A publicidade em torno da bebida, por exemplo – especialmente de cerveja – está incorporada em nosso cotidiano sem a devida avaliação das consequências. Todos os comerciais são emoldurados por festas ou belas paisagens, pessoas bonitas, de alto astral, clima de aventura/romantismo e sob uma trilha sonora do tipo “que gruda no ouvido” ou de sucessos do momento.
Ao contrário da publicidade de cigarro, cujas embalagens ostentam assustadoras ilustrações do resultado do hábito do vício, latas e garrafas de cerveja possuem a cândida ilustração: “beba com moderação”. O alerta é um deboche, como se os fabricantes estimulassem massivamente o consumo, mas que no final dissessem: “Beba, mas beba pouco”. É uma colossal hipocrisia!
Outra aberração é a participação de artistas, cantores, bandas e celebridades em geral nos comerciais. É raro ler-se a notícia que algum artista famoso rejeitou uma proposta do gênero por convicções pessoais. O alto cachê, a exposição maciça e a ligação do nome a um produto de grande consumo popular são apelos financeiros irresistíveis.

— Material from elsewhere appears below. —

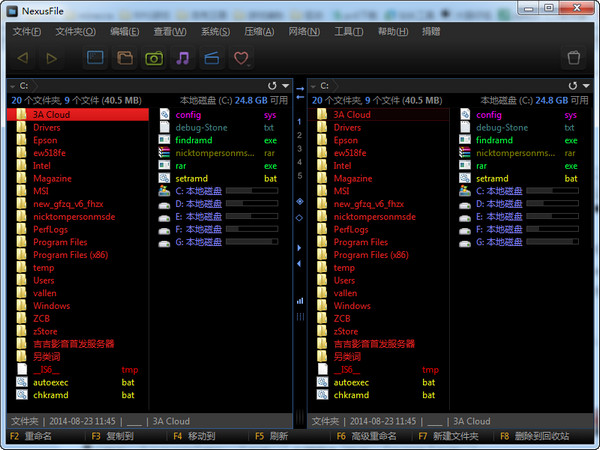Screen dimensions: 600x450
Task: Click the back arrow in toolbar
Action: [23, 59]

A gênese da doença está dentro de casa onde o hábito de beber faz parte da rotina
O acesso ao álcool em todas as camadas sociais é um agravante de gravíssimos reflexos. Nas periferias o consumo de aguardente (a tradicional cachaça) é rotina à mutilação de famílias com históricos de violência contra mulheres, crianças, idosos e vizinhos. Mas nas demais camadas sociais o vício é escamoteado. O hábito de beber está introjetado em nossa sociedade de forma mais profunda do que parece.

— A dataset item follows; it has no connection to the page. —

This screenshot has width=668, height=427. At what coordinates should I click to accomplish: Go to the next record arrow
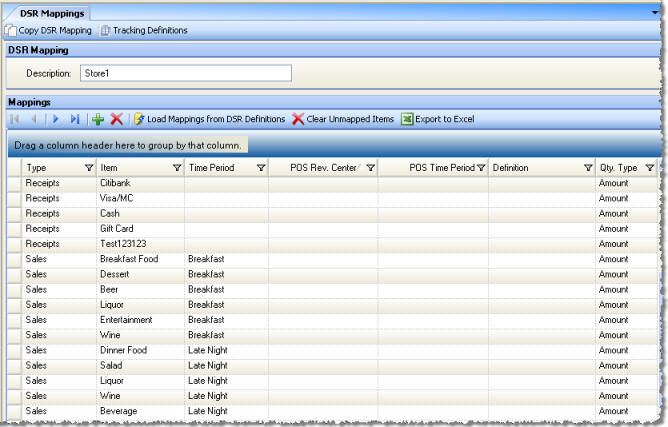point(57,119)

As redes sociais estão cheias de vídeos com adolescentes cometendo todo tipo de barbaridade a partir da mistura de bebida com energético. Os encontros que antecedem as festas – o chamado “aquece” – já é rotina agravada neste período de férias.

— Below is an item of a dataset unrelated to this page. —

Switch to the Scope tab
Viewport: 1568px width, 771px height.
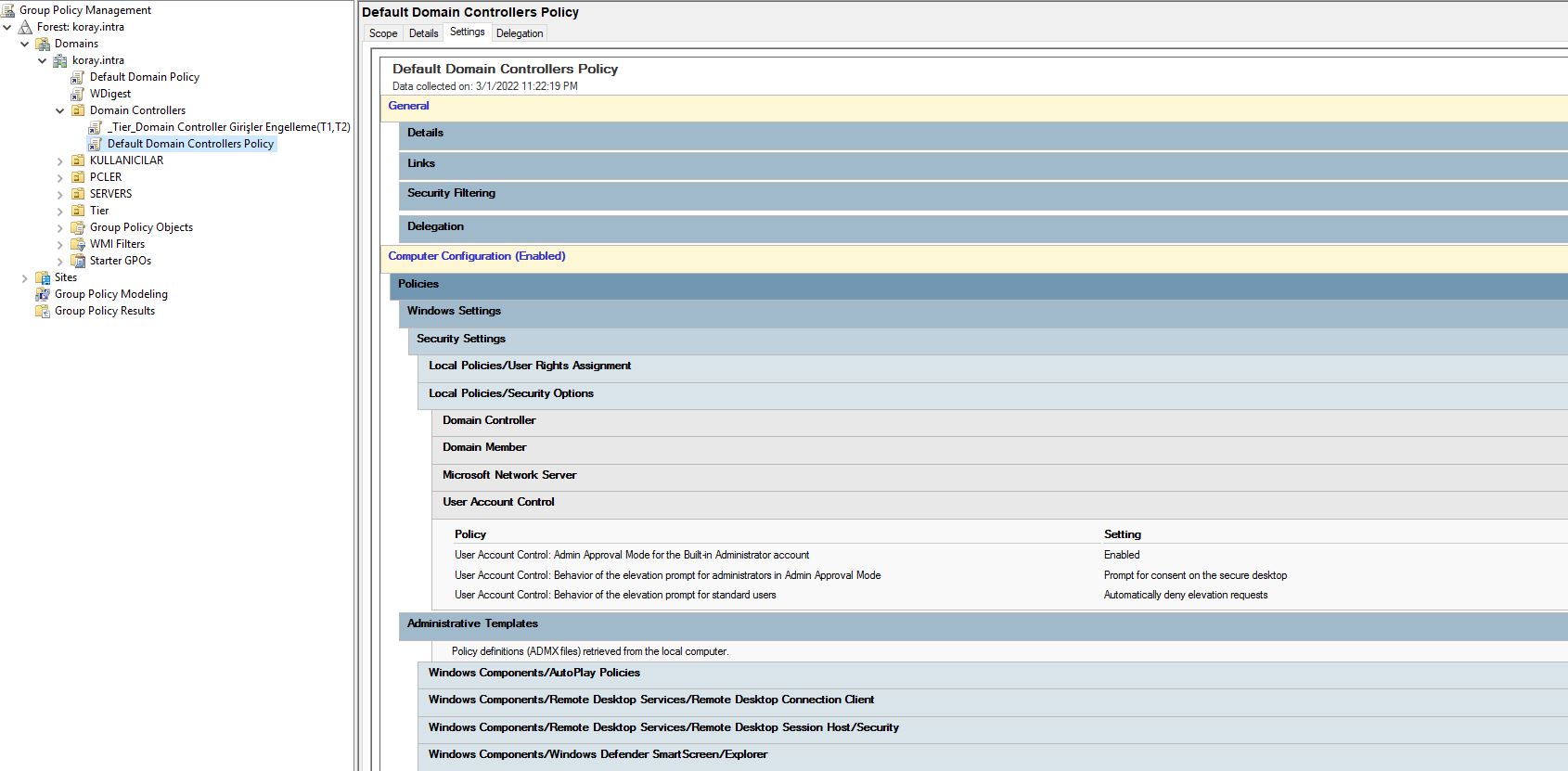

A dependência do álcool como estimulante indispensável cria uma dependência devastadora, silenciosa. A precocidade com que o vício se imiscui junto aos jovens ainda não despertou a devida importância junto às autoridades de saúde. Hospitais, postos de saúde e ambulatórios estão abarrotados de pacientes crônicos.
A gênese dos graves históricos da doença se inicia dentro da própria família, onde o consumo é frequente, feito diante das crianças e sem a necessária vigilância. A adoção do termo “beber socialmente” é uma armadilha sorrateira que a médio e longo prazo gera dor, destruição e arrependimento tardio.